How to complete this task :: Would you reproduce exactly the lines below from the one holding "How do I perform: Open the .gitignore link?" through the one holding "Go to 部门公开信息", inclusive, and no others?

━━━━━ Entries provided

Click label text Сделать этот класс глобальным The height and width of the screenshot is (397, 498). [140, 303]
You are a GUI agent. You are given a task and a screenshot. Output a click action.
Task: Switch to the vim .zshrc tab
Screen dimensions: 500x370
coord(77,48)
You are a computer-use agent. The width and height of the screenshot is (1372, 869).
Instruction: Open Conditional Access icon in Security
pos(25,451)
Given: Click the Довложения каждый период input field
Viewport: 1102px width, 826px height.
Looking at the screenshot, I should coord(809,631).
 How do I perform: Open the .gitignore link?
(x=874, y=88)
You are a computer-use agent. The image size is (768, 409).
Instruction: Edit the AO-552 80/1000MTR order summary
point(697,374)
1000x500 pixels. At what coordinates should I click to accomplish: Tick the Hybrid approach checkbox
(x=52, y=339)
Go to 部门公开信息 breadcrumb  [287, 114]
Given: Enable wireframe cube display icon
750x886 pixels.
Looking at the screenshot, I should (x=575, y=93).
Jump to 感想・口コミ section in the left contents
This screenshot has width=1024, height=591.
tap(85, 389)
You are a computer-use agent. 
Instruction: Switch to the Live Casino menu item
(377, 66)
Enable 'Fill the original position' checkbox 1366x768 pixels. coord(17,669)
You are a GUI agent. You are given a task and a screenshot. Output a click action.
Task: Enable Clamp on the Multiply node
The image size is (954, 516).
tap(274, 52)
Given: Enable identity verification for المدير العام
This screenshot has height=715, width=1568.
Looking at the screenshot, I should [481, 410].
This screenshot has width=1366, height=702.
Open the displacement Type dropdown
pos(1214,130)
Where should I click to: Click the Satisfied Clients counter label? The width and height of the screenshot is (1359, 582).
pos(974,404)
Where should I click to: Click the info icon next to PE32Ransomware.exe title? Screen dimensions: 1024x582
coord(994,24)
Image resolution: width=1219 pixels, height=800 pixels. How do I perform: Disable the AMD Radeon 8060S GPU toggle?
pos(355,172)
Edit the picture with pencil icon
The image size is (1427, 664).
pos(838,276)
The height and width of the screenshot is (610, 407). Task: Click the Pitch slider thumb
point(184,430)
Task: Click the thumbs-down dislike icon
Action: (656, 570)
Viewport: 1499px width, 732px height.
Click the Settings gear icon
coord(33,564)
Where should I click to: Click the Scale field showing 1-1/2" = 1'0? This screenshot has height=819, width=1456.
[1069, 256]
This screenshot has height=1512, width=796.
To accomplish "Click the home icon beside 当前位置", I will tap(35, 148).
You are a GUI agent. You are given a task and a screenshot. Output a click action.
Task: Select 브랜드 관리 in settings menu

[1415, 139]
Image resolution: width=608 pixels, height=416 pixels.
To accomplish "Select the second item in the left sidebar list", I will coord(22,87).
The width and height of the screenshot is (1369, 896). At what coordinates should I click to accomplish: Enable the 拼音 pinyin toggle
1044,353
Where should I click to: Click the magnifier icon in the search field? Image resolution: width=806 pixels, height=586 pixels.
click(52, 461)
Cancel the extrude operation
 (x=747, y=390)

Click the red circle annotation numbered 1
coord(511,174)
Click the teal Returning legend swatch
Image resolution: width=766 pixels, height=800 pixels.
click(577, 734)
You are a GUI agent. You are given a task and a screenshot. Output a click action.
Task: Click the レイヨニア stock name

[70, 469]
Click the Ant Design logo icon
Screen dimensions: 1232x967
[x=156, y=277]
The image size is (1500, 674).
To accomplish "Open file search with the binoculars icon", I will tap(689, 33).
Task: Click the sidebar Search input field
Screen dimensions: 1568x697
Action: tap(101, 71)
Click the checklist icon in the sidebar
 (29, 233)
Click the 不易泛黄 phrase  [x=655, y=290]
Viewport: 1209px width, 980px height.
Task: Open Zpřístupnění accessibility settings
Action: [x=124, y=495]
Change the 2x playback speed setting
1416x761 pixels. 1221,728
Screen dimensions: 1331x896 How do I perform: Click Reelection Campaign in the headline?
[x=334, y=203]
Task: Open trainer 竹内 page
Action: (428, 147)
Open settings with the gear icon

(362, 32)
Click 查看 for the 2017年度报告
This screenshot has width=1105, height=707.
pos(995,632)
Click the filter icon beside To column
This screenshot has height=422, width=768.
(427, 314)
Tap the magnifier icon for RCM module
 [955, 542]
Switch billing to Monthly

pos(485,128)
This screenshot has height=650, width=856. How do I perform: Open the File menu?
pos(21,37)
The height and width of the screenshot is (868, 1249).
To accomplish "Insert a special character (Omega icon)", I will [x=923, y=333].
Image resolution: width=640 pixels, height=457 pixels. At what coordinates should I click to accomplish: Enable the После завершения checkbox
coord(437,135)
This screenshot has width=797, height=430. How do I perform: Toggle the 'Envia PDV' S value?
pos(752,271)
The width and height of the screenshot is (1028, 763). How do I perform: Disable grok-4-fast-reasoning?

━━━━━━━━━━

Result of the task ::
 How do I perform: Open the .gitignore link?
(x=874, y=88)
You are a computer-use agent. The image size is (768, 409).
Instruction: Edit the AO-552 80/1000MTR order summary
point(697,374)
1000x500 pixels. At what coordinates should I click to accomplish: Tick the Hybrid approach checkbox
(x=52, y=339)
Go to 部门公开信息 breadcrumb  [287, 114]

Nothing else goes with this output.